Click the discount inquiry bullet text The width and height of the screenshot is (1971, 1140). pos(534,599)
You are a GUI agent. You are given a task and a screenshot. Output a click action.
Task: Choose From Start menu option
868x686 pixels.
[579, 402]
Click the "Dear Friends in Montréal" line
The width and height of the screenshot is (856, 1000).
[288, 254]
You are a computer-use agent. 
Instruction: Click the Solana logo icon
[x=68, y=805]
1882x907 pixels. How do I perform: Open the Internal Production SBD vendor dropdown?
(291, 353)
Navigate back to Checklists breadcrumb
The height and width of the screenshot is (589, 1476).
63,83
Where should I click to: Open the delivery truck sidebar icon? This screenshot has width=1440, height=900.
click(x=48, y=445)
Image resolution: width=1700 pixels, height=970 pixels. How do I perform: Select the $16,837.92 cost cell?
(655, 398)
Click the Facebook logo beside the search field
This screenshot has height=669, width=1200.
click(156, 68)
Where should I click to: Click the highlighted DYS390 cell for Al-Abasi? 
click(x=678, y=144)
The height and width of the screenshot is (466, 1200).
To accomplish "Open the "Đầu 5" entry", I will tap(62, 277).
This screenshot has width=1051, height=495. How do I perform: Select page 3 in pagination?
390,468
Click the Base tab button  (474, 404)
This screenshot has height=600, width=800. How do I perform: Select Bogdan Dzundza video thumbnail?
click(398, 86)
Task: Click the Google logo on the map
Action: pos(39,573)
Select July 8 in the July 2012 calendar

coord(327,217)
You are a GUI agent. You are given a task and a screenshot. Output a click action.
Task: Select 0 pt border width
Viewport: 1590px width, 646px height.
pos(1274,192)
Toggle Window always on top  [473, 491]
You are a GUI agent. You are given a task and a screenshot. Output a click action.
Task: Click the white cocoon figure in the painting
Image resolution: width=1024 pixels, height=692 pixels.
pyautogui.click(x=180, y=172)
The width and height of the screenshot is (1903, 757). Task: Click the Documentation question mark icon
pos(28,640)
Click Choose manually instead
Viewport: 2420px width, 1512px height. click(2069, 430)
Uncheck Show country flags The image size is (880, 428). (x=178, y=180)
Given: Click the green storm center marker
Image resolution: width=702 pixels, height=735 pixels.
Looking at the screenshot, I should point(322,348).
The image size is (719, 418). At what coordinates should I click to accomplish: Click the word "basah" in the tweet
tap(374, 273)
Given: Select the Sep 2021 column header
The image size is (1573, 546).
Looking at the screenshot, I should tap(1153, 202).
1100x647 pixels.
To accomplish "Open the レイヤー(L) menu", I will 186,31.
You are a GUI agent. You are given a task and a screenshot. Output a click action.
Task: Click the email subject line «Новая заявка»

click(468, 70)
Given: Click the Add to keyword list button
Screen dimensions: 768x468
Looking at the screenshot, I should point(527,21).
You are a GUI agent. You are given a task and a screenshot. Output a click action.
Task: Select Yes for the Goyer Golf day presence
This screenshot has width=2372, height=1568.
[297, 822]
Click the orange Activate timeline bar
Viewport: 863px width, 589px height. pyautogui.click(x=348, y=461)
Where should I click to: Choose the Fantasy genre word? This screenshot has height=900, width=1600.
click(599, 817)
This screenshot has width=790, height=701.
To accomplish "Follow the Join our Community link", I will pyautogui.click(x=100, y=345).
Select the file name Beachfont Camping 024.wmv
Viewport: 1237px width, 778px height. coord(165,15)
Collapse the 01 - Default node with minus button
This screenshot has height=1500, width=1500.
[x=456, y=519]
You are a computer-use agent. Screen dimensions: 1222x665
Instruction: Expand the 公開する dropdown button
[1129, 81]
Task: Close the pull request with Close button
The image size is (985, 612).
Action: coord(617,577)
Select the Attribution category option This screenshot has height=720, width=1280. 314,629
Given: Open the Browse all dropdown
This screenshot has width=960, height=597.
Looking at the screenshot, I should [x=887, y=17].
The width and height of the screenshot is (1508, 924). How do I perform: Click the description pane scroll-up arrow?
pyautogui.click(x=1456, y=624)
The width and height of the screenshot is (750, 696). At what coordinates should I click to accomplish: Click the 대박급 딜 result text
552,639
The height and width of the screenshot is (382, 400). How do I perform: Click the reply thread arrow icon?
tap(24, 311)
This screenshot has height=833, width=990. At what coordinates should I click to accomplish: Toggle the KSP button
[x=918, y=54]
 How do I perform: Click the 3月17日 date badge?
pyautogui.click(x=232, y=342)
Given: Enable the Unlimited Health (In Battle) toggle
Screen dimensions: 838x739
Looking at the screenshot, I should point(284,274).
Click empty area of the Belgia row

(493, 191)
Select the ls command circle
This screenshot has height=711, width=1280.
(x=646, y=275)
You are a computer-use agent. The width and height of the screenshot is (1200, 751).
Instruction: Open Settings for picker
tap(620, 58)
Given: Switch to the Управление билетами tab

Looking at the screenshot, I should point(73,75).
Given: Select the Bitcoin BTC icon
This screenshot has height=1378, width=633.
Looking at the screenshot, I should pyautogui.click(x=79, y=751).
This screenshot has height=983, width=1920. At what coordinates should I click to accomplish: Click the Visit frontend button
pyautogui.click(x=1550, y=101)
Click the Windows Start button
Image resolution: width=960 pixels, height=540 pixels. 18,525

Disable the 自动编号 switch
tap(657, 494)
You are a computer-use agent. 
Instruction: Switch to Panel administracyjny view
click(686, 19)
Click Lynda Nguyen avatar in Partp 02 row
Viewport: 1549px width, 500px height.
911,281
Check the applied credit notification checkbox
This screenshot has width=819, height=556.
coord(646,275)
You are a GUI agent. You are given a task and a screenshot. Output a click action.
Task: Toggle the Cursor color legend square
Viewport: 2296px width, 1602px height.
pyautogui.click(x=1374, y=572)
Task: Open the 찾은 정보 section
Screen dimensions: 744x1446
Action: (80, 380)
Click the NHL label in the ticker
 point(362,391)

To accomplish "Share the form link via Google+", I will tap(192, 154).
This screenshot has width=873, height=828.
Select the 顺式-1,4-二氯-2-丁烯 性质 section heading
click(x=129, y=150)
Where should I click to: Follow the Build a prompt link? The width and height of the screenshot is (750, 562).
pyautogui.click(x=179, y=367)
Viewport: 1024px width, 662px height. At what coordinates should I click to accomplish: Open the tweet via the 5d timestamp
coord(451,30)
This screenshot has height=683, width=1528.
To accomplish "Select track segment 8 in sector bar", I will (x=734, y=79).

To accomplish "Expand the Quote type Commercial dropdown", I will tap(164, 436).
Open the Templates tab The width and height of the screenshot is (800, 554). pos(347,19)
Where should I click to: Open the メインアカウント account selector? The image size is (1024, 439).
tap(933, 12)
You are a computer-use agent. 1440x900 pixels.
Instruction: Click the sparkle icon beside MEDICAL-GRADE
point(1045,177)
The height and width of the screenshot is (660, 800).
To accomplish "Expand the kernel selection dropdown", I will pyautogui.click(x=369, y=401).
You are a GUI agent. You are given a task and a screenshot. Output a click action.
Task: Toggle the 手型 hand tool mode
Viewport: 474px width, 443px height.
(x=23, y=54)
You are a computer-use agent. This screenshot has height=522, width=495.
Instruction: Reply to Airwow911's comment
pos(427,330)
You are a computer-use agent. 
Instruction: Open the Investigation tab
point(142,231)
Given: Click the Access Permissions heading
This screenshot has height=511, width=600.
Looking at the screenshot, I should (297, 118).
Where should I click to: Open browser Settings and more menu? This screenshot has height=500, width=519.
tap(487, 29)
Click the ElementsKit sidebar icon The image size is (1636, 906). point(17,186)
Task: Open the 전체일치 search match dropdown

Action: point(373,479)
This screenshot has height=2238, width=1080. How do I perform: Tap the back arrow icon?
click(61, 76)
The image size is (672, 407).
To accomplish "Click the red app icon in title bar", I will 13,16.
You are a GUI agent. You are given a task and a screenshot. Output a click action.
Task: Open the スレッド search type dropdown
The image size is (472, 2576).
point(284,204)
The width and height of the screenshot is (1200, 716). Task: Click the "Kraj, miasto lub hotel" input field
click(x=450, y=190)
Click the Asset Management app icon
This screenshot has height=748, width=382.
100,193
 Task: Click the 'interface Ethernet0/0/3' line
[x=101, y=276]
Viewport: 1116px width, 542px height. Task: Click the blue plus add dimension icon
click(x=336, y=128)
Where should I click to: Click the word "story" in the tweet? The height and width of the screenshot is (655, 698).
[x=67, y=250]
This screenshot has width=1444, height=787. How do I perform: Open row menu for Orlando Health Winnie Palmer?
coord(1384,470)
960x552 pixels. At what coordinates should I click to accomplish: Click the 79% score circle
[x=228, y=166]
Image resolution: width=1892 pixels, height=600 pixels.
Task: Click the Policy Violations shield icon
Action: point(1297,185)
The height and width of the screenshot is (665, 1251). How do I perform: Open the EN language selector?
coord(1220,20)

- [What you need to do] Copying should begin at the line containing "Task: Open the 전체일치 search match dropdown" and end at the last line of the material, with every line in between reproduced exactly.

- [Answer for the task]
Task: Open the 전체일치 search match dropdown

Action: point(373,479)
This screenshot has height=2238, width=1080. How do I perform: Tap the back arrow icon?
click(61, 76)
The image size is (672, 407).
To accomplish "Click the red app icon in title bar", I will 13,16.
You are a GUI agent. You are given a task and a screenshot. Output a click action.
Task: Open the スレッド search type dropdown
The image size is (472, 2576).
point(284,204)
The width and height of the screenshot is (1200, 716). Task: Click the "Kraj, miasto lub hotel" input field
click(x=450, y=190)
Click the Asset Management app icon
This screenshot has height=748, width=382.
100,193
 Task: Click the 'interface Ethernet0/0/3' line
[x=101, y=276]
Viewport: 1116px width, 542px height. Task: Click the blue plus add dimension icon
click(x=336, y=128)
Where should I click to: Click the word "story" in the tweet? The height and width of the screenshot is (655, 698).
[x=67, y=250]
This screenshot has width=1444, height=787. How do I perform: Open row menu for Orlando Health Winnie Palmer?
coord(1384,470)
960x552 pixels. At what coordinates should I click to accomplish: Click the 79% score circle
[x=228, y=166]
Image resolution: width=1892 pixels, height=600 pixels.
Task: Click the Policy Violations shield icon
Action: point(1297,185)
The height and width of the screenshot is (665, 1251). How do I perform: Open the EN language selector?
coord(1220,20)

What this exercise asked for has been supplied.